At the same time, Charley is confronting (or creating) his own crisis. Seemingly happy with his boyfriend Gil (David Sutcliffe), he notices that the new infant belonging to their best friends Pam (Laura Dern) and Diane (Sarah Clarke, a.k.a. 24‘s Nina) looks like baby pictures of Gil. Since the women had long ago tried to get pregnant with Gil’s sperm, then supposedly changed their minds, Charley believes they’ve used the store of sperm they had without permission or Gil’s knowledge, in order to avoid legal or emotional ties in the future.

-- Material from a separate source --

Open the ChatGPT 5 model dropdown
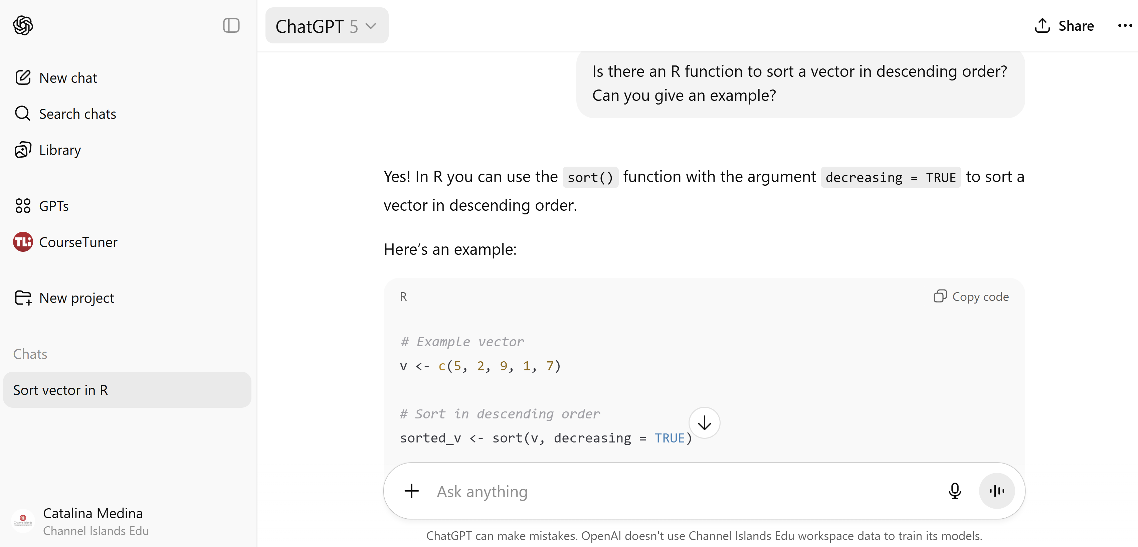Image resolution: width=1138 pixels, height=547 pixels. 326,26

Meanwhile, Charley’s employee, a closeted wannabe rock drummer named Otis (Jason Ritter), has developed a crush on him, borrowing security tapes of Charley mopping the kitchen floor in order to masturbate at home. Living at home with his dad Frank (Tom Arnold), Otis believes he has to be straight. His closeting is hardly successful, however. “Why do you think he’s a drummer,” one of his bandmates jokes to another, “So he can look at our asses all night.” And so he brings the band to the house to rehearse and talk cocky stuff. One evening, they recruit a new singer, Jude (Maggie Gyllenhaal), whom Otis hears singing at Charley’s club, and she seduces Otis, promising that it will soothe his dad (“You totally owe me, dude. He does not think you’re a homo anymore”). Besides, she offers, “You should try it. You might not be who you think you are.” Indeed, this might serve as mantra for the film, as no one is quite that.

What Jude really means to get, though, is access to dad, lonely and easy, and oh yes, wealthy. Her story runs closest to that of Ricci’s Dede. Conniving, seemingly heartless, she’s willing to seduce father and son, in the same house, to get what she thinks she wants. Jude’s idea of a happy ending contradicts the typical sense of same: she wants to win, cheating and abusing trust, and maybe, when convenient, provide small, brief pleasures for her needy men. But she also serves as the film’s other framing device, alongside the textual comments. When she first sings for Otis, she’s angry at another boy, a cheater, and performs Billy Joel’s “Honesty,” plaintively, heart-wrenchingly. At film’s end, when Mamie’s been hit by the car, Charley and Gil have faced a calamity, and Frank has found Jude out (for how could he not?), she sings again, now cast apart from the group of other characters gathered at Charley’s club. In this other, unidentified space, she sings another Joel anthem, “Just the Way You Are,” another plea for truth and a happy ending. Without context, she’s unreadable. And so her plea remains just that.